4 Cloud Security Mistakes for Businesses to Avoid

As enterprise computing moves to the cloud, IT professionals must avoid these common security pitfalls.

As businesses of all sizes move computing resources to the cloud, new security concerns require careful attention and planning.

Here are four of the most common security mistakes that organizations make as they adopt cloud services, and ways to avoid them:

1. Don’t Publish Sensitive Business Information

Cloud services make it easy to collaborate with other organizations and share information at the push of a button. That convenience can also spell disaster if an employee accidentally publishes sensitive information to the web.

To avoid that, take care to clearly understand access control settings that may allow public access. Put a speed bump in the publishing process, such as a prompt that reads “Are you sure you want to publish this publicly?”

Sometimes going all-in on cloud isn't the best option. Check out how hybrid infrastructure can offer organizations the best of both worlds.

2. Avoid Unvetted Cloud Security Solutions

Ease of adoption is one of the key selling propositions for cloud services. They can be so easy to adopt, in fact, that employees sometimes discover new services and use them to store and process sensitive information without appropriate vetting.

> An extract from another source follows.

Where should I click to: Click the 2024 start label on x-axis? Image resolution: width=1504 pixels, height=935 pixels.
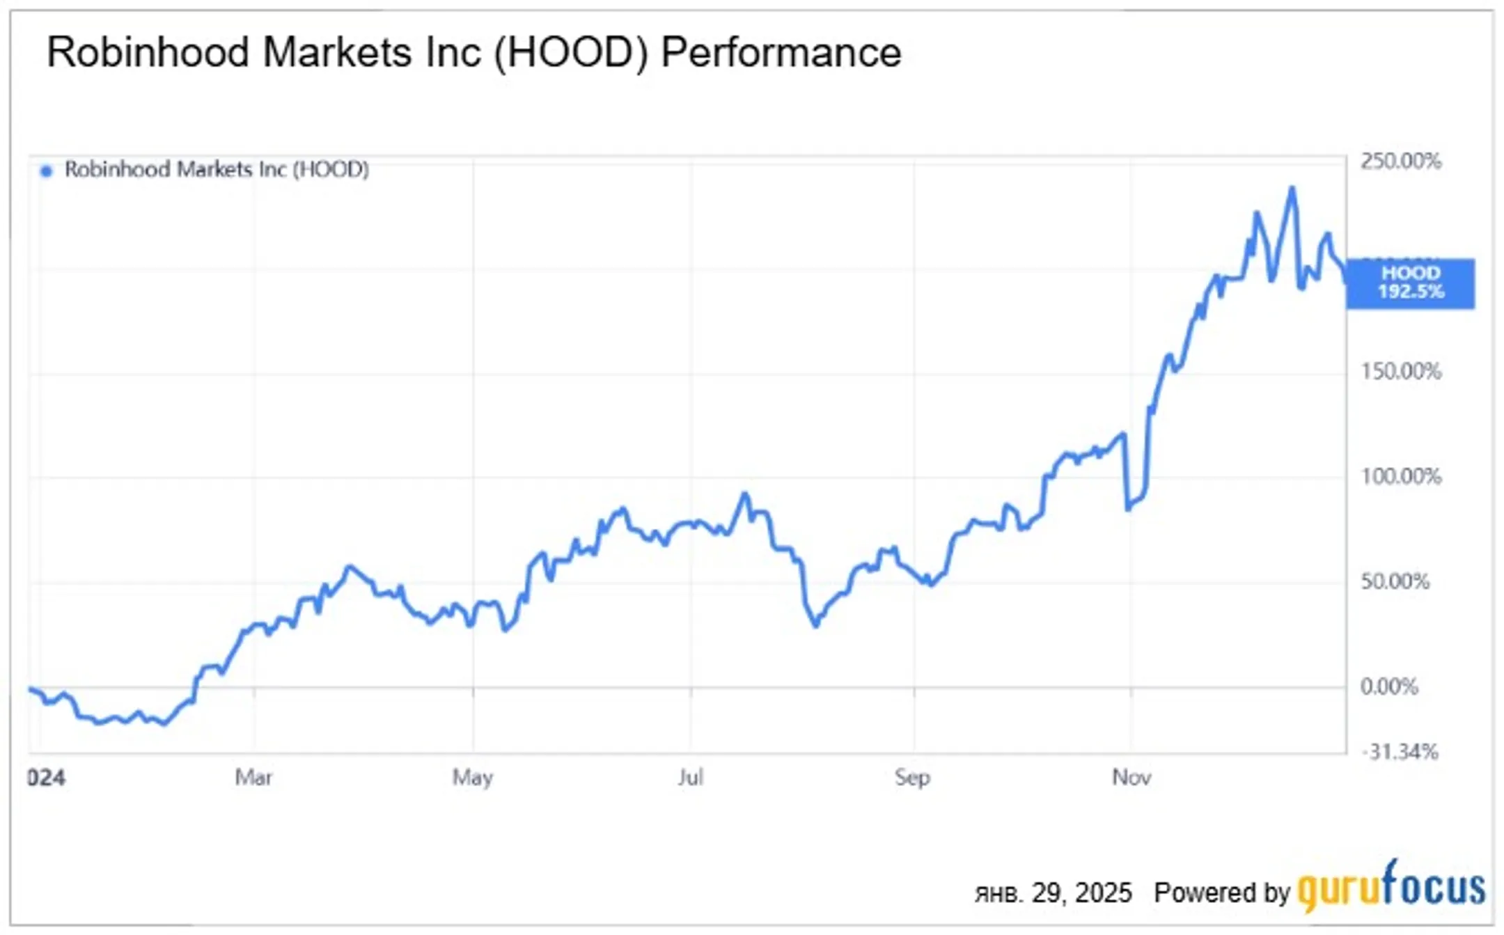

Combine user education efforts with monitoring approaches that watch for the use of unvetted services.

3. Watch Out for Weak Encryption

Organizations using ­nonsecure encryption protocols risk attackers discovering sensitive information. Ensure cloud providers not only support strong TLS-based encryption using secure ciphers, such as AES, but also explicitly block the use of nonsecure ciphers.

Using outdated technology, including the SSL protocol and DES cipher, is almost as risky as not using any encryption at all

4. Guard Against Poor Incident Response

When an organization hosts its own services, responding to a security incident is within its control. If the breach occurs at a cloud provider, things become much more complicated.

Work with cloud providers to ensure contracts include specific language about when the provider will notify you about security ­incidents, the response procedures they will follow and the types of information they will share.